EXERCISE DIRECTIONS =
Count the lines below that contain the word "kits", and state only that number.

*** Opening of EXERCISE MATERIAL ***

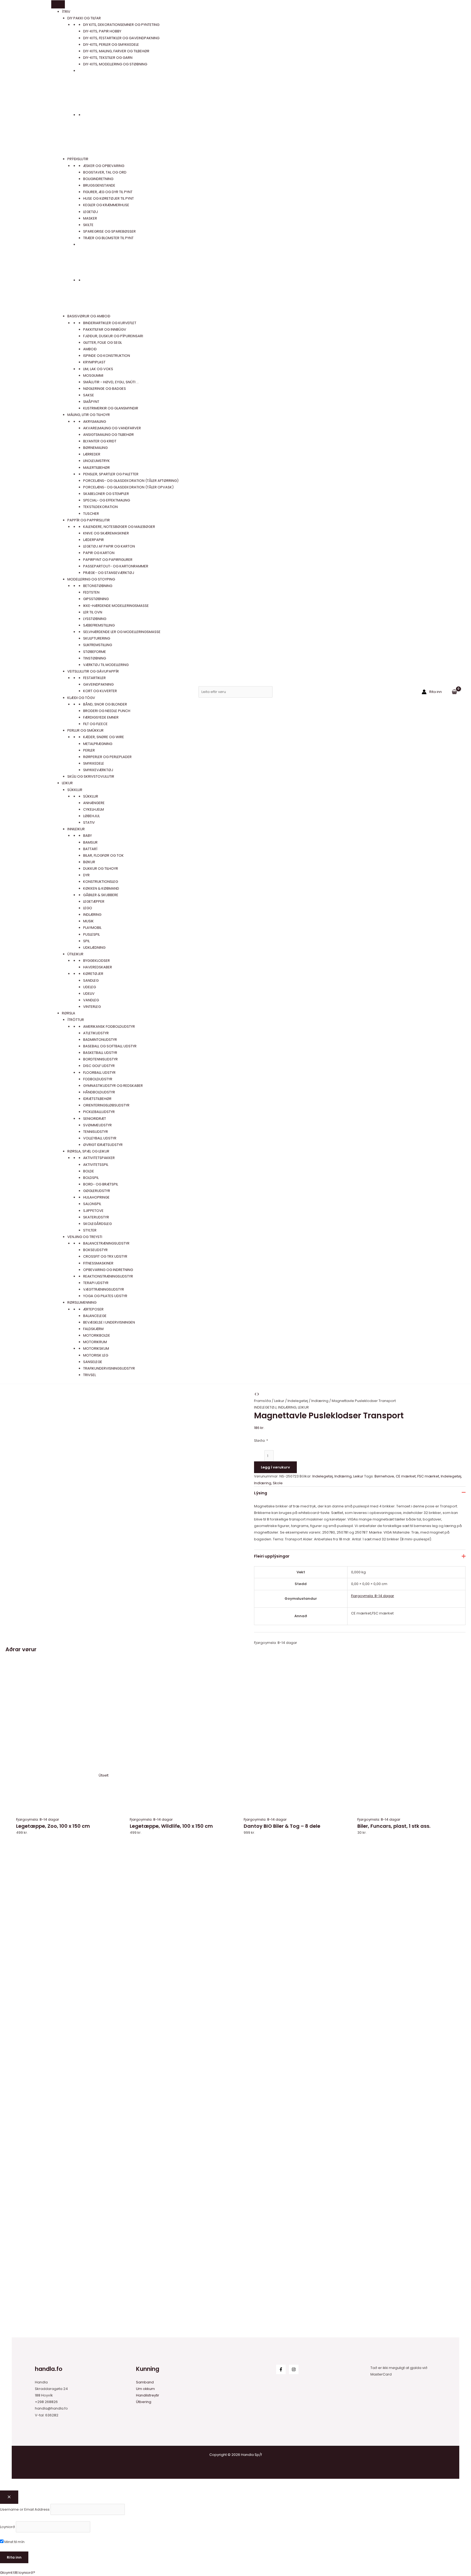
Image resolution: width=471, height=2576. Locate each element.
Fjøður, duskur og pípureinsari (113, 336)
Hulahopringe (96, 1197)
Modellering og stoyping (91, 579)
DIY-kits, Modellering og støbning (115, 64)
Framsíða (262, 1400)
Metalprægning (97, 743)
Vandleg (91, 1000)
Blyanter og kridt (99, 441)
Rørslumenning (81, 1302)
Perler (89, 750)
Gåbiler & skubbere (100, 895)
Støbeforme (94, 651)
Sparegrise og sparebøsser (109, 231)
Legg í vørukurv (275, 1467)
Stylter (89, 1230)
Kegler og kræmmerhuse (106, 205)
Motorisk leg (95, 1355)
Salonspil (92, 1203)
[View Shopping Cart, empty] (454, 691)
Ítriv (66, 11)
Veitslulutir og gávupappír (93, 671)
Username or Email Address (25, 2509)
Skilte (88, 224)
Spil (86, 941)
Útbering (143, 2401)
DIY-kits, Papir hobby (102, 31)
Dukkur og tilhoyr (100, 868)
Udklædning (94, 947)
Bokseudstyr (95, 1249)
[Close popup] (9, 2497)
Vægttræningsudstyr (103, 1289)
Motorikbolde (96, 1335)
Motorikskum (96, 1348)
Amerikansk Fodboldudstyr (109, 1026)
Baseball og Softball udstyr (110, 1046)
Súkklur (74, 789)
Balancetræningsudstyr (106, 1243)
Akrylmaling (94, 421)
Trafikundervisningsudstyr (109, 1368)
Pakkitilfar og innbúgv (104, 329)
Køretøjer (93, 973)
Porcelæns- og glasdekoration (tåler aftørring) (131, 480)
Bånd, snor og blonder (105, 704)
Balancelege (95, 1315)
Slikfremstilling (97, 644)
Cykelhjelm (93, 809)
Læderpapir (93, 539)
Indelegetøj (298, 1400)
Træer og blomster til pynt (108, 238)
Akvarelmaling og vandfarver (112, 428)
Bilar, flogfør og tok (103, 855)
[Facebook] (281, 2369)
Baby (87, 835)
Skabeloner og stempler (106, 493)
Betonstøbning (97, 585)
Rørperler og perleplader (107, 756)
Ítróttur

*** Close of EXERCISE MATERIAL ***

YOUR RESPONSE =
2